Attorney General Bob Ferguson has initiated a lawsuit against T-Mobile, alleging the company failed to secure sensitive personal information of over 2 million residents of Washington state. The breach reportedly exposed consumers to potential fraud and identity theft. Filed in King County Superior Court, the lawsuit claims that T-Mobile was aware of cybersecurity vulnerabilities for years but did not adequately address them.
The legal action further accuses T-Mobile of misrepresenting its commitment to data protection and failing to properly notify affected individuals about the breach's severity. "This significant data breach was entirely avoidable," Ferguson stated. "T-Mobile had years to fix key vulnerabilities in its cybersecurity systems — and it failed."
The breach was discovered by T-Mobile in August 2021 after a hacker accessed its network, compromising personal information of over 79 million people nationwide, including 2,025,634 from Washington state. Of these, 183,406 had their Social Security numbers compromised. Other leaked data included phone numbers, names, addresses, and driver’s license information.
The breach began in March 2021 and lasted until August 12 of that year. The lawsuit notes that due to insufficient security monitoring, T-Mobile only became aware of the issue when an external source informed them that customer data was being sold on the dark web.
Ferguson's suit highlights inadequacies in T-Mobile's notification process post-breach. Customers were informed through text messages lacking critical details about the severity and scope of the incident.

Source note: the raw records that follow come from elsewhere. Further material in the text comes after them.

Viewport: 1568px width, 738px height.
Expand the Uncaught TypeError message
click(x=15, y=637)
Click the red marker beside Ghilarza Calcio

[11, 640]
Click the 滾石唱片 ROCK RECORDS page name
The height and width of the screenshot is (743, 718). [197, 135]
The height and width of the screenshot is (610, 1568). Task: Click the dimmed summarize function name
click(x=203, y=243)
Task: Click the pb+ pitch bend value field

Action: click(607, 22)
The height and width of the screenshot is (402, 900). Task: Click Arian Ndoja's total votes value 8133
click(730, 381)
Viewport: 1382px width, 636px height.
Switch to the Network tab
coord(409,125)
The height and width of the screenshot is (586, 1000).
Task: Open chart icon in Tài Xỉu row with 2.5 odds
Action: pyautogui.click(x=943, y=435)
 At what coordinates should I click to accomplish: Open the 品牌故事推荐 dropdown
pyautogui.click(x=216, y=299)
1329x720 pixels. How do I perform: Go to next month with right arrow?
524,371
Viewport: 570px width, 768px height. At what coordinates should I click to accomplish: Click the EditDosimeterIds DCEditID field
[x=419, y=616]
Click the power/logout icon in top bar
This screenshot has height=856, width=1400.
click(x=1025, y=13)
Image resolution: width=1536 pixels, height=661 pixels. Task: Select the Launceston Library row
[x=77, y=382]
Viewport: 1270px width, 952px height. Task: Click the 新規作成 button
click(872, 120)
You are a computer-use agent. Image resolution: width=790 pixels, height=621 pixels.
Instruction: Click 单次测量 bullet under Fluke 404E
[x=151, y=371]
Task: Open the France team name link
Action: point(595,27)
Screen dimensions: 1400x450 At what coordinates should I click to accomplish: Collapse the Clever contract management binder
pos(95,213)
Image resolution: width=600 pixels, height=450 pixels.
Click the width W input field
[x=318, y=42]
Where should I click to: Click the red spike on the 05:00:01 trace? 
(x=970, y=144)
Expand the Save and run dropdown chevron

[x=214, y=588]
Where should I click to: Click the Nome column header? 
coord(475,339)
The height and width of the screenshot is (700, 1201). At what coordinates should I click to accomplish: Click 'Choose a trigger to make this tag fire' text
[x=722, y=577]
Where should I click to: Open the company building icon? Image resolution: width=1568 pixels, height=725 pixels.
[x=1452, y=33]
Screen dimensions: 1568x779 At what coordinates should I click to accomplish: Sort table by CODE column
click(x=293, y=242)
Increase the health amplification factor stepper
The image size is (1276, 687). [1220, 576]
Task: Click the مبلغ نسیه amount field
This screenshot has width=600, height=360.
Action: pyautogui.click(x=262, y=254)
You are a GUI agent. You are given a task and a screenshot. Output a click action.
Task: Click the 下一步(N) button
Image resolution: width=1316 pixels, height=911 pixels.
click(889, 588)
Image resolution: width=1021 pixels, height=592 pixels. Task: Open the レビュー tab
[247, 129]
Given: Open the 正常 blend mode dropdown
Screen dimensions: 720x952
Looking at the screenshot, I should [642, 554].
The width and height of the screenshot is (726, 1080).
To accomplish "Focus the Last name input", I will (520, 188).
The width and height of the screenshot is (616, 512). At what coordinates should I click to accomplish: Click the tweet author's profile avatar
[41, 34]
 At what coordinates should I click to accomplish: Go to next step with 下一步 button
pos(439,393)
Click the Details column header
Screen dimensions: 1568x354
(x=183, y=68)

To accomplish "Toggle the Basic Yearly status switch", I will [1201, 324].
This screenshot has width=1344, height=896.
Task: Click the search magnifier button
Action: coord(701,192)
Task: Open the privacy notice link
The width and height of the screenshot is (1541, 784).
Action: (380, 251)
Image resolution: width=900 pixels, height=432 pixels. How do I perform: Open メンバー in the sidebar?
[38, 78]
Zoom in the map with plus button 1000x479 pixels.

Particularly concerning was that current customers with compromised Social Security numbers were not specifically notified about this exposure.
The lawsuit argues that these notification shortcomings hindered consumers' ability to assess their risk accurately regarding identity theft or fraud. It also points out that prior to August 2021, T-Mobile did not adhere to industry cybersecurity standards despite knowing about existing vulnerabilities. The company's failure included weak processes for identifying threats and poor oversight.
Historical records indicate that before this breach, T-Mobile had been targeted by multiple cyberattacks. In documents filed with the Securities and Exchange Commission in 2020—one year before this incident—T-Mobile acknowledged it would remain a target for such attacks.